Yukon Premier Darrell Pasloski is rejecting opposition calls for a lobbyist registry in Yukon, saying the territory is too small to warrant one. The NDP says most other Canadian jurisdictions have such registries, so citizens know who has the ear of government.

Yukoners can talk to politicians at the grocery store, says Premier

Yukon Premier Darrell Pasloski says the territory is too small to need a lobbyist registry. (Philippe Morin/CBC)

Yukon's Premier says the territory doesn't need a lobbyist registry like most Canadian provinces because Yukon is too small.

Darrell Pasloski was responding to calls from the opposition territorial NDP to create a registry, which would document meetings between public officials and paid lobbyists.

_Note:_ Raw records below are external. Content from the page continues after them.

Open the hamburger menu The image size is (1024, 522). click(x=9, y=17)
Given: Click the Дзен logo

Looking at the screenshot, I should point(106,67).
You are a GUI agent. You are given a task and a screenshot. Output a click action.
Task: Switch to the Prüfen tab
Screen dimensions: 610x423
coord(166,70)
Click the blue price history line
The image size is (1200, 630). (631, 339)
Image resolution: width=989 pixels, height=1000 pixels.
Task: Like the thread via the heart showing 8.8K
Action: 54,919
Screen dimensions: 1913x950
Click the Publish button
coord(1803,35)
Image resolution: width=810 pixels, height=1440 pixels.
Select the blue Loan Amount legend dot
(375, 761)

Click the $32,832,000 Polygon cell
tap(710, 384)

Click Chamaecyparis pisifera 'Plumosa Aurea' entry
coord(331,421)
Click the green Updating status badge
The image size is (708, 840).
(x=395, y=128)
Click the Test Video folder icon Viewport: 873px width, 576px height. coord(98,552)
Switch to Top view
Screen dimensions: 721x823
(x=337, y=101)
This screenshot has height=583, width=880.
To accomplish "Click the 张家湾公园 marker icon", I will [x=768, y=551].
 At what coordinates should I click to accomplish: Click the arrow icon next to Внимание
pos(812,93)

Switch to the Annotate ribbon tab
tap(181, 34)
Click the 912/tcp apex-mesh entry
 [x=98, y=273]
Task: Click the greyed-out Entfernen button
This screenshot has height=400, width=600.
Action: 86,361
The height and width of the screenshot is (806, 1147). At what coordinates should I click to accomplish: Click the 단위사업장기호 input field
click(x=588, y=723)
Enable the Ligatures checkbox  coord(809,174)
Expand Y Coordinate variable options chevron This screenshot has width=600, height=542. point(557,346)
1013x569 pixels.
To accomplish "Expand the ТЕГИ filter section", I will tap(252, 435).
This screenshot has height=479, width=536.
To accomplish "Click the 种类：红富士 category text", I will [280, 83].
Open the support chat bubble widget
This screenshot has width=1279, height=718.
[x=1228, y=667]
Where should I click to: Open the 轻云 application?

"This government is not going to make it harder for people to talk to the government," Pasloski said in the legislature on Monday.

'This should not be a partisan issue,' says Yukon NDP Leader Liz Hanson. The NDP has long been pushing for a lobbyist registry. (CBC)
NDP leader Liz Hanson said it's about openness, and the public's "perceptions of ethical lassitude" on the part of the government.

"This issue should not be a partisan issue," Hanson said. "People on all sides of the political spectrum have called for rules to increase transparency."

'Go to the grocery store'

A national lobbyist registry has been in place since 1989, and accessible online since 1996. Ontario was the first province to follow suit, setting up a registry in 1999. Several other provinces followed, as well as cities such as Toronto and Ottawa. In February, Northwest Territories MLAs voted to create a registry, leaving only New Brunswick, Prince Edward Island, Nunavut and Yukon without lobbying legislation.

Pasloski said Monday that a lobbyist registry would be confusing in Yukon, where people talking to government "wear many hats."

"I do believe this is important legislation in larger jurisdictions, where it is very, very difficult to have access to government, access to ministers," Pasloski said.

Yukoners who want to talk to public officials only need to "go to the grocery store," Pasloski said.